In a witness statement, King said the landlords of The Wolseley and the group’s other restaurants could forfeit their leases if the moratorium were lifted. He said there was “no doubt in my mind or in the minds of the other C&K director that if the subsidiaries were — as Minor want — put into administration, this would be disastrous for all concerned”.

Barrister Nigel Dougherty, representing King, Corbin and Zuleika Fennell, the restaurant group’s managing director, said the terms of Knighthead’s loan were “manifestly better than the terms on which [Minor] has extended its debt”. 

According to King’s statement, Knighthead offered to buy Corbin & King’s assets for £45mn in February as well as offering a loan to refinance all debts including the sums owed to Minor, in order to avoid insolvency.

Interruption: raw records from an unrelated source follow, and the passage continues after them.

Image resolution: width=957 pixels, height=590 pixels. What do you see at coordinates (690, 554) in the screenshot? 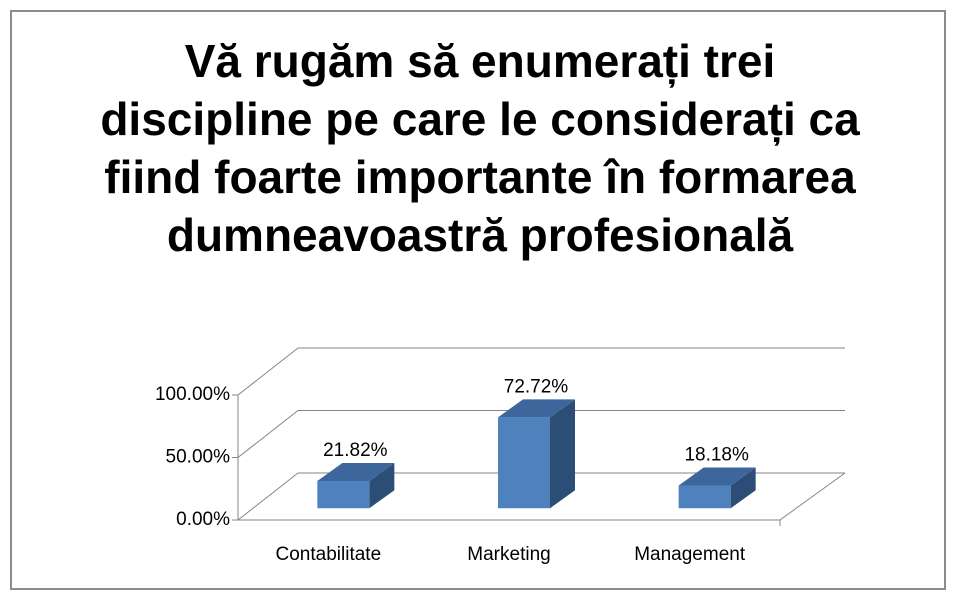
I see `x-tick-label: Management` at bounding box center [690, 554].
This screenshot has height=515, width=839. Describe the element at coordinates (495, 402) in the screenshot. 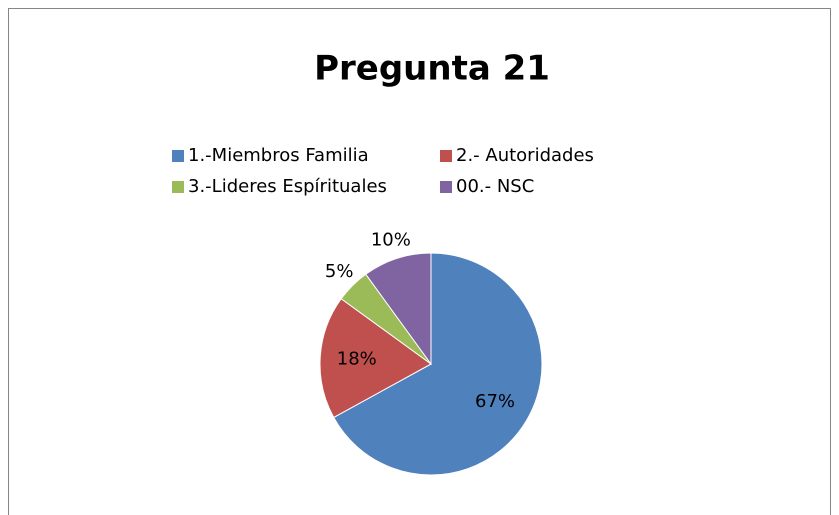

I see `value-label: 67%` at that location.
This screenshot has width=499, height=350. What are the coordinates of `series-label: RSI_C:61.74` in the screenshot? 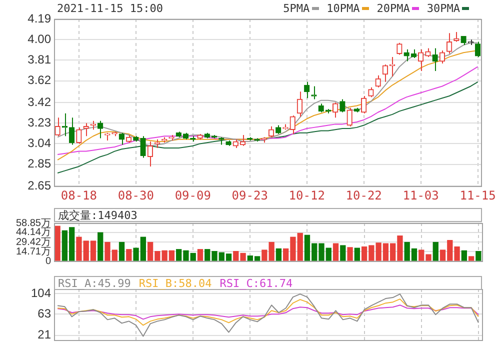 It's located at (256, 283).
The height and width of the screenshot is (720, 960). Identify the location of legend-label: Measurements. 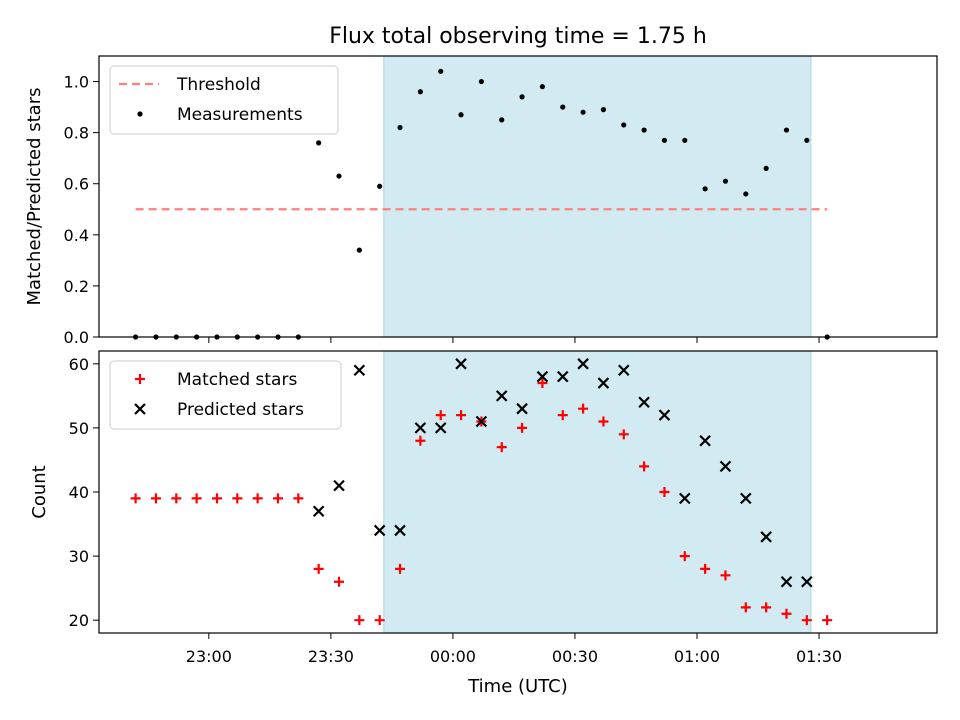
(240, 115).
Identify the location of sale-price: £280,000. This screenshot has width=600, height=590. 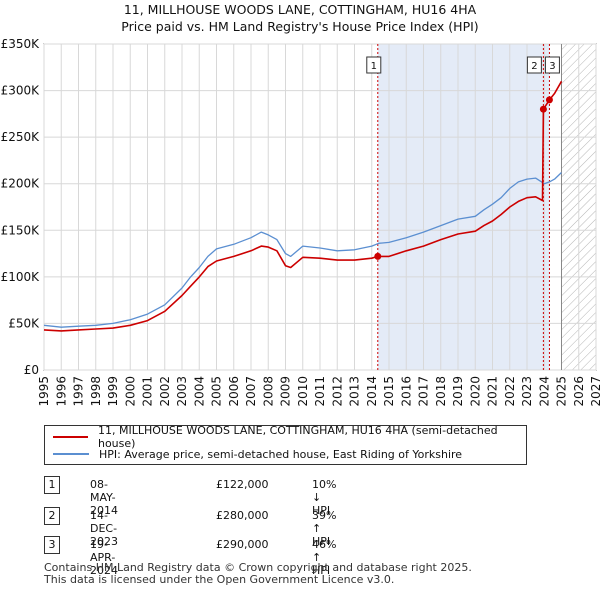
(242, 516).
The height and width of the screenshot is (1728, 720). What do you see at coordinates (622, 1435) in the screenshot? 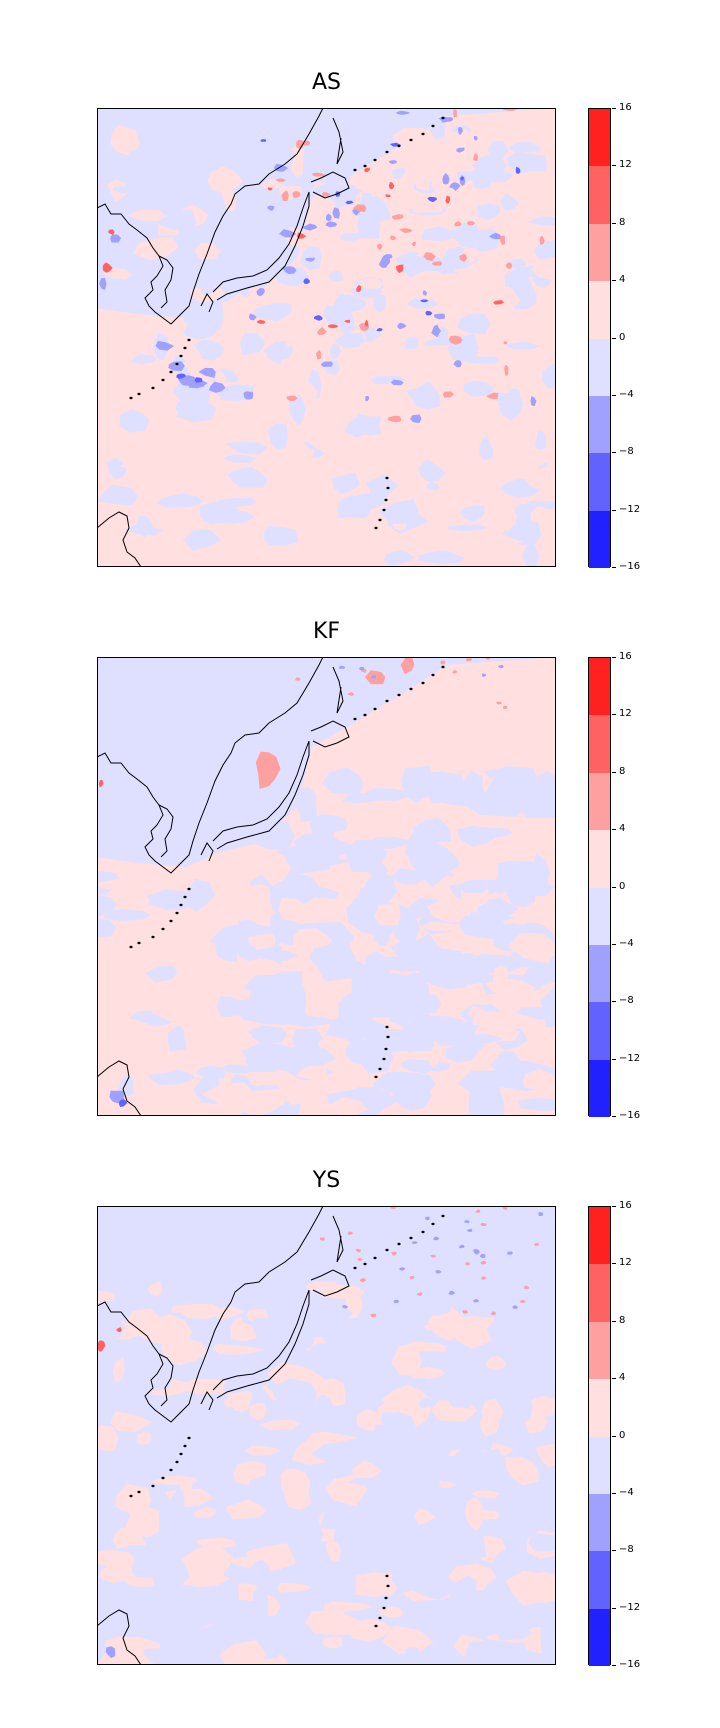
I see `colorbar-tick-label: 0` at bounding box center [622, 1435].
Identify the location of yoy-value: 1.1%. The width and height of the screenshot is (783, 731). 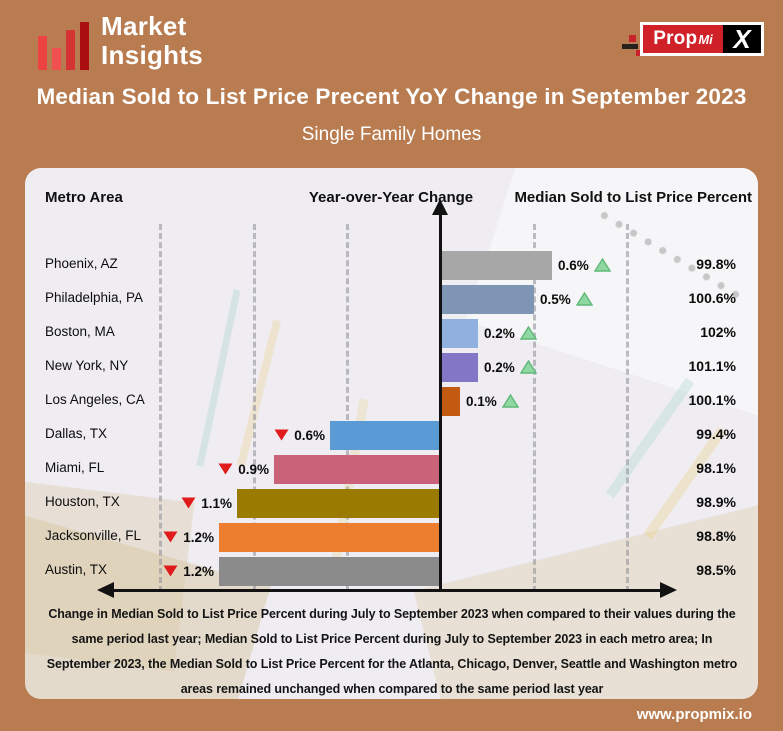
(206, 503).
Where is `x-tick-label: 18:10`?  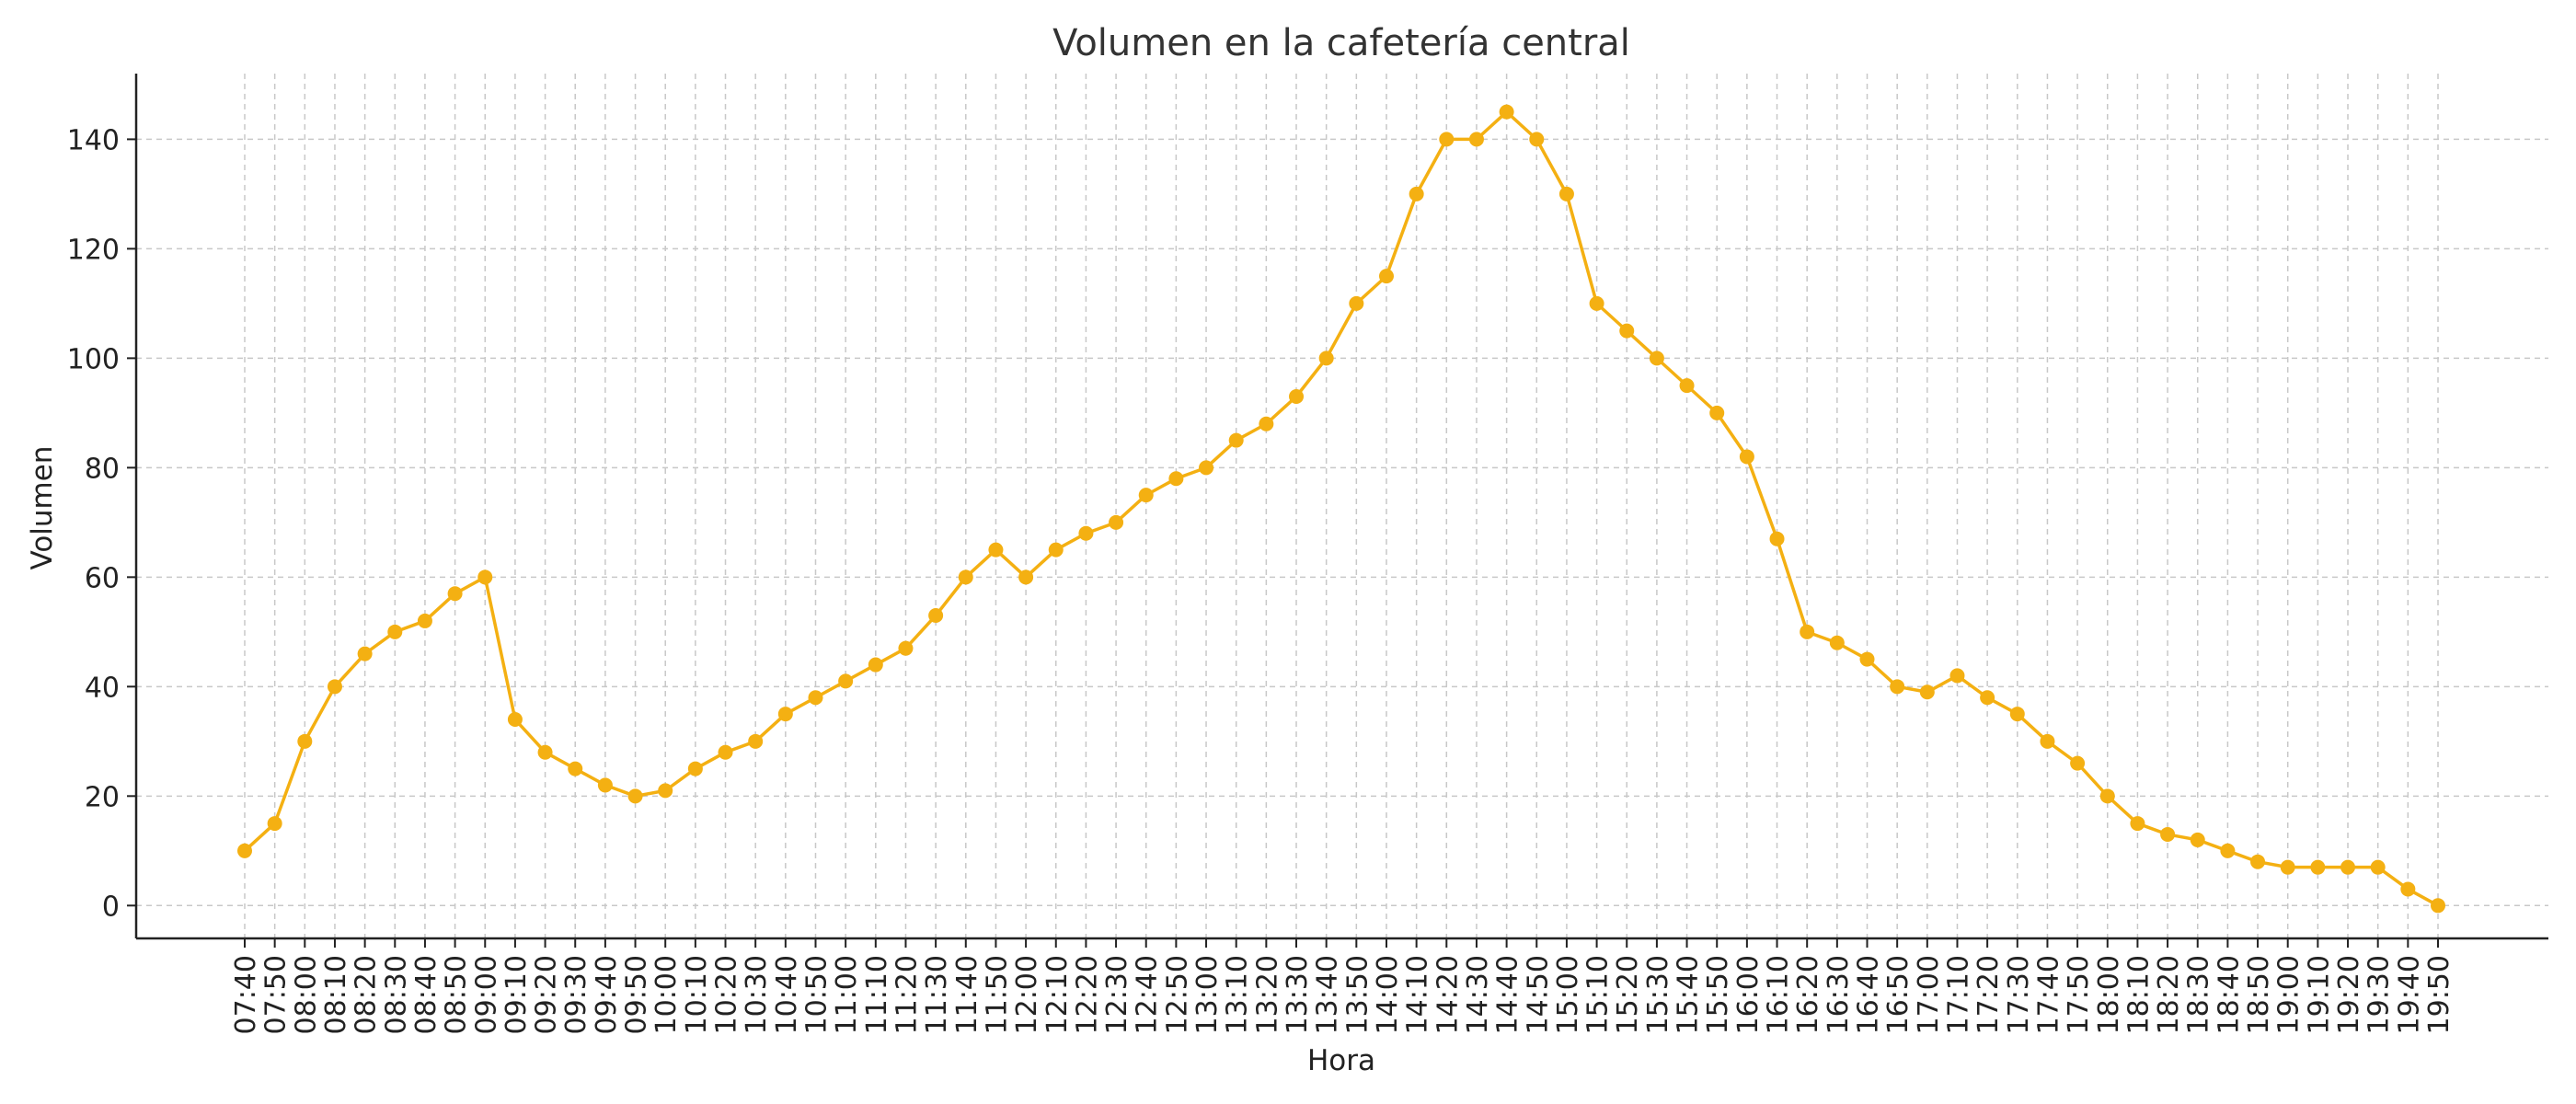 x-tick-label: 18:10 is located at coordinates (2138, 995).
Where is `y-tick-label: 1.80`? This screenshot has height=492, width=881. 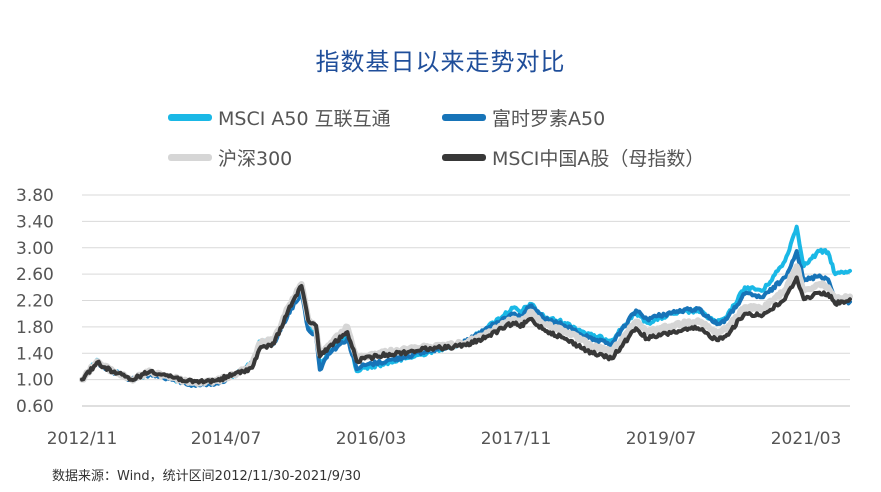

Doherty said Knighthead had “confidence” in King and Corbin and was “prepared to work with them” in an effort to “move forward successfully”. 

King declined to comment.

Marion Walsh-Hédouin, a vice-president at Minor, said the judgment “resolves nothing”, with the restaurant group replacing one secured creditor with another.

“As today’s evidence showed, Mr King accepts that Corbin & King is insolvent and in need of strong financial support to secure its future, something Minor International has always been prepared and repeatedly offered to provide,” she added.